Recovery from years of depression and lack of self esteem.
All of my oldest and best friends have always seen me as the survivor, leader and success story. The past 10 years are over now. The next 10 years have started. I'm up to the task.
I will be great no matter what happens. I'm not defined by having a wife. I have always been defined by my actions. As a rule in my life I have usually put the needs of others ahead of my own.
Does that make me a fool? A martyr? No.
It makes me a good man.
I have many regrets of the past few years. I also have many great memories.
Today I was presented with the opportunity to help a friend who was in financial need. He didn't ask for help because he's a true Alpha Male and wouldn't think of that. He's also a brother in life. I'm blessed that I could be there for him.
W came over to pick up her recipe for Lasagna so she could make it for the girls tomorrow at 'her' house. Every Christmas she makes Lasagna - a tradition that dates back to when we were dating and she made it specially for me because knows it's my favorite thing she makes. I don't think she remembers the reason it became our Christmas dinner, it's just habit now.

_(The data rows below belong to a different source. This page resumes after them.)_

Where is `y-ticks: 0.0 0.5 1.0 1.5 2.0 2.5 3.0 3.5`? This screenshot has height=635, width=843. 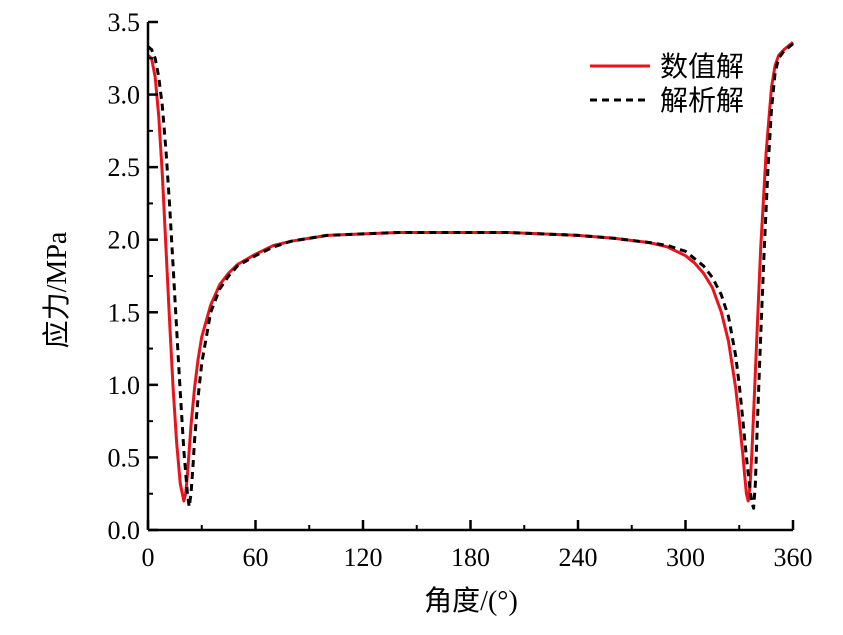 y-ticks: 0.0 0.5 1.0 1.5 2.0 2.5 3.0 3.5 is located at coordinates (133, 276).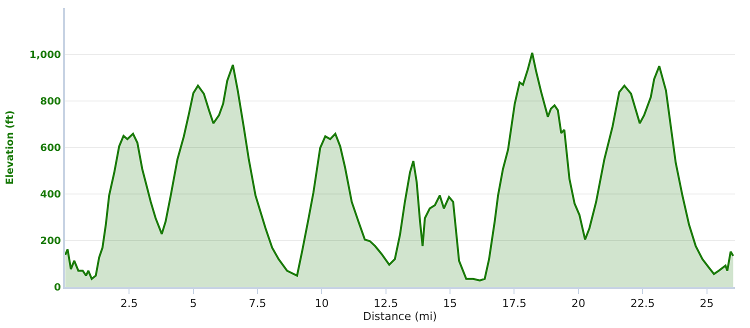 This screenshot has width=750, height=328. Describe the element at coordinates (257, 304) in the screenshot. I see `x-tick-label: 7.5` at that location.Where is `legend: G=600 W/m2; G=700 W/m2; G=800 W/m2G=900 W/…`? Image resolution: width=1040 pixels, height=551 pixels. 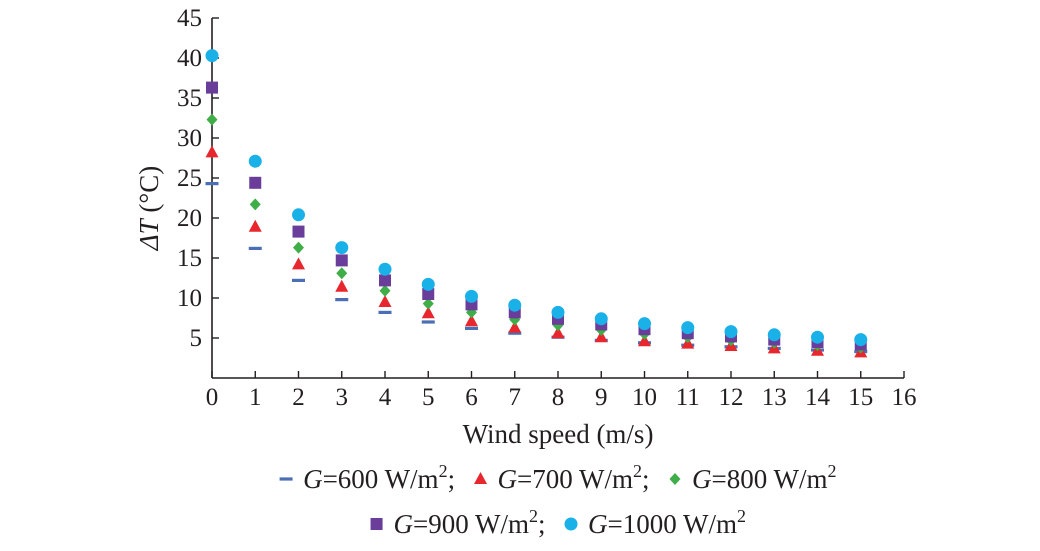 legend: G=600 W/m2; G=700 W/m2; G=800 W/m2G=900 W/… is located at coordinates (558, 500).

Tomorrow is Christmas, a day of celebration and rebirth. I'm not waiting until New Years to make commitments. I think the day of the Birth of Christ is a much better day to start on.
Thanks to all my friends who have watched me crash and cycle as I came to the realization that my marriage can not be saved, and maybe it should not be saved.
However, I can be saved and I SHOULD be saved. Kind of like in the movie "It's a Wonderful Life". What if I hadn't been born? Who would have created the company that provided the jumping off point for so many others? Who would have encouraged my W over the years to try different things?
Who would have been able to be there for friends who were in need? Yes, I spent a long time 'lost'. Now I'm found.
This is who God wanted me to be, and still does. This is who I am.
Thanks Ian, I've never had a friend like you. I'm climbing out of the hole. With your help and AmyC, and Jack 3 beans and others like Richie (phoenyx) plus 25yrsmlc whom I hope to become friends with soon.
I have dropped all of my power, and all of you keep refilling it.
I promise that when I reach my peak again, I will repay you all.
so, D17 was skeptical that I was going to have stockings. Little did she know I have been buying little trinkets for her, her 13 yr old sister and our dogs.
I'm climbing out of the hole. With your help and AmyC, and Jack 3 beans and others like Richie (phoenyx) plus 25yrsmlc whom I hope to become friends with soon.
I have dropped all of my power, and all of you keep refilling it.
I promise that when I reach my peak again, I will repay you all.